Lyle’s hand seeped through Castella’s skin and yanked the Wraith out of her. The entity was a mid-sixties man with thick shoulders and short hair – every part of him paled by his apparition form. The man snarled, fangs glaring.
After a long stunned look, Castella came to her senses. Her confusion morphed to disgust at seeing the Wraith. In one motion, she dug into her pocket, flicked on a lighter, and pinched the flame. The fire erupted at her fingertips, breathing up her arms and swirling around her hands and shoulders, all under her command. She sprang onto the Wraith, pinning its blue wrists to the ground while the entity shrilled and roared.
“Who sent you!” she demanded. “Who sent you!”
The Wraith snapped and bit at her, shrieking as the flames spiraling about Castella’s torso singed its body, burning its wrists an ashy black, then crawling down to its elbows, wrapping around the Wraith’s midsection.
“Please…” The Wraith spoke in a dozen voices, its body attempting to fade into the spiritual plane, but being brought back into the natural by the conflagration. “Please…don’t…”
“Who sent you!” Castella yelled again, clenching the Wraith’s jaws in her hand. Flames flared up the side of its face with its eyes wide open.
“Let him up,” Lyle said, still in apparition form.
Still holding the Wraith down, Castella looked up at Lyle, not saying a word.
“Let him go.” Lyle faded out of the spiritual form and decanted back to himself, a solemn look on his face. “He was only doing what he was told…I saw it when I decanted him.”
The flames around Castella’s arms sizzled out before she raised off the Wraith, who himself drained out of his spiritual form, lying on the ground, wide-eyed. Burn marks singed his green sweater from his wrists to his elbows, and the sides of his face were charred black, the flesh bubbling as the burns settled in, leaving the skin a shiny pink and red.

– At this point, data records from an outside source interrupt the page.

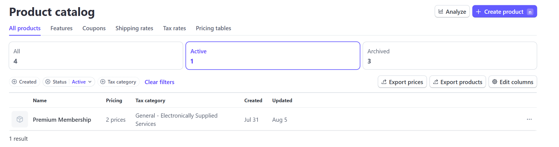Open the Created filter
The height and width of the screenshot is (147, 559).
[24, 82]
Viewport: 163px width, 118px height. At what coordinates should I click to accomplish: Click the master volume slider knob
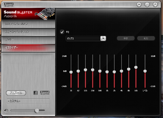click(x=37, y=110)
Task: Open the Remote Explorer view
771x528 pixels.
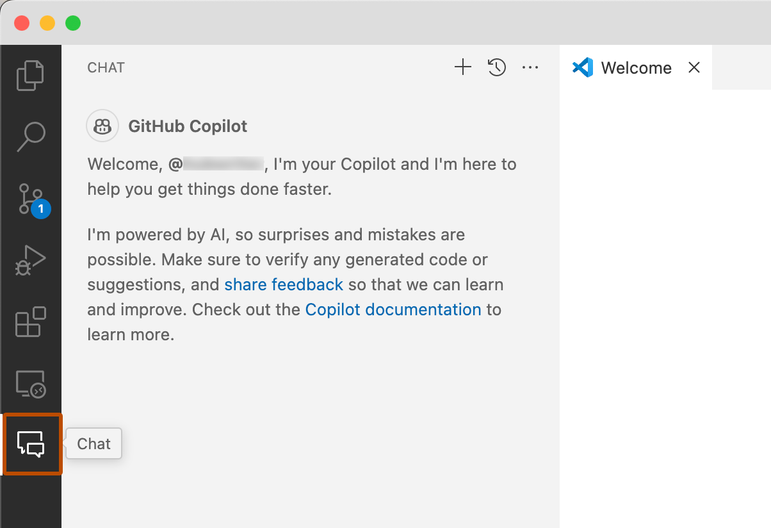Action: (x=31, y=383)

I’d run into a few Wraiths over the years, and all of them were like mosquitos. You never knew you’d been bitten until the skin started to itch. Except in the case of Wraiths, itching skin meant you were exhibiting extreme cases of bingeing on whatever it was that the Wraith wanted to dunk his head into.
If it was sex, then the body they inhabited went on sexcapades. If it was drinking, then the person became a raging alcoholic, and if it was murder…then the person would end up with a body count the size of a grocery list.

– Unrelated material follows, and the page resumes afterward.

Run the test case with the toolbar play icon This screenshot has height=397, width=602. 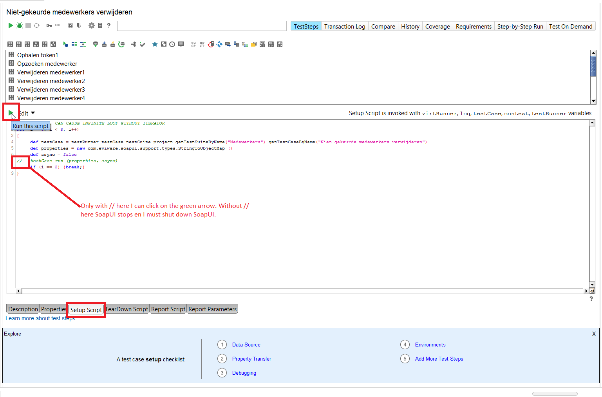(x=11, y=25)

The problem with Wraiths is that they get to reap all the benefits of the fast life without any of the drawbacks – the perfect “no risk” lifestyle. Only the inhabited body ended up with the scars – the disease, the loss of life, the prison sentence.

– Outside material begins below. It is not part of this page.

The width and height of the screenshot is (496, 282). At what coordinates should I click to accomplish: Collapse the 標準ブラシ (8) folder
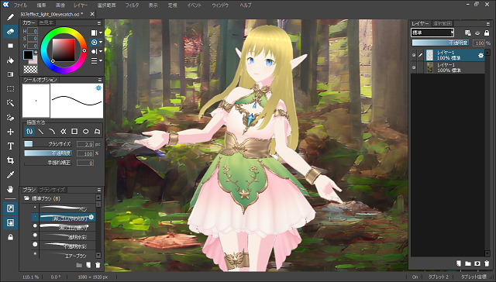[27, 198]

I know to you it may sound like Wraiths get off Scott-free, walking away with their hands in their pockets, smiling all the way to the bank. Some do. Not all. Far from it.
One thing you have to keep in mind is that since Wraiths have these “no consequence” lifestyles, this in itself becomes their consequence. The more powerful paranormals take advantage of the Wraiths for this very reason, threatening them with fire or some benedict to cast them into the abyss by a local priestess, if the Wraiths didn’t cooperate.
The “lucky” Wraiths – and I use this term loosely – remained hidden. Unlucky ones, like the guy I was looking at on the ground, ended up with second and third degree burns. It wasn’t the burns I was worried about with him. Those, he could heal. It was his current state of mind that concerned me.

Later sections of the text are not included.